陈解道:“所以,才要让他们抓紧时间把那两万两银子要回来,这样就给总舵剩五千两,而没有了钱,他们就要想办法开源。”
“开源?”
四喜听了这话皱眉道:“这咋开源啊,渔帮的收入来源,盐,是固定的,铁是不让卖的,货运停止了,至于卖鱼?”
四喜一脸问号,虽然渔帮叫做渔帮,可是他最不重要的产业就是卖鱼啊?
这卖鱼是渔帮最没有存在感的产业,虽然是压榨渔民,其实只是渔帮保持老传统的一个办法而已,真指着卖鱼挣钱,那还不如饿死了好。
这些卖鱼业务,只能养活一下,乡镇这个级别鱼栏,想要保持渔帮的运转,只能想更挣钱的办法。

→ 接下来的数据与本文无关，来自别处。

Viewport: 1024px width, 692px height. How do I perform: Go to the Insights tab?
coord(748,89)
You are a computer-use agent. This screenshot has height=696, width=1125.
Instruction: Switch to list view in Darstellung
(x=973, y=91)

所以渔帮想要开源,几乎没有别的办法,除非去抢,劫道?
那要让人知道了,可真就笑掉大牙了,渔帮可以压榨百姓,但是不能劫道啊,劫道那是有土匪干的事情,渔帮可不能连土匪都不如啊!
所以这个开源,好像是很难啊。
四喜看着陈解,陈解笑了笑道:“南帮主会想到办法的。”
说完,陈解道:“明日,就赶紧让牧兰人要钱,这群废物,连钱都不着急要,他们还能干什么?简直可怜!”
听了这话四喜道:“是。”
……
次日,渔帮总舵,一群牧兰人在老阿鲁台的带领下,近百人围住了渔帮总舵。
南霸天熬了一夜了,昨天被陈九四算计,已经被逼到死角了,实在是没有办法了,这时瞪着一双大眼珠子,里面通红的都是血丝啊,看起来说不出的可怜,整个人都给熬憔悴了。

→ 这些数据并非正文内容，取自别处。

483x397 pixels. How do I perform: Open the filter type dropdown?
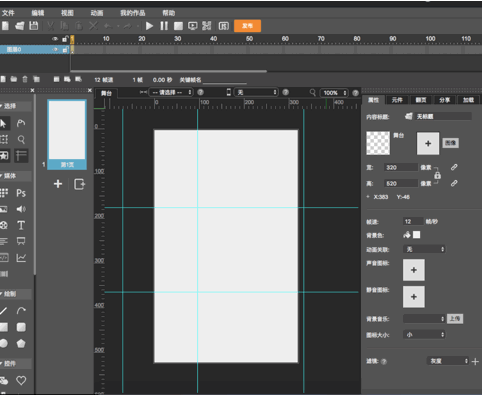(x=448, y=361)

这时刚睡下,就听外面一阵吵闹声,渔帮弟子急冲冲赶来,可是到了门口不敢进了,因为昨天有个不长眼的小弟进去报信。
被南霸天一掌拍死了,后来有人传帮主好梦中杀人!
不过现在情况这么大,不汇报不行啊,想了想,小弟转身跑到了唐子悦哪里,唐子悦也是刚睡着不一会儿。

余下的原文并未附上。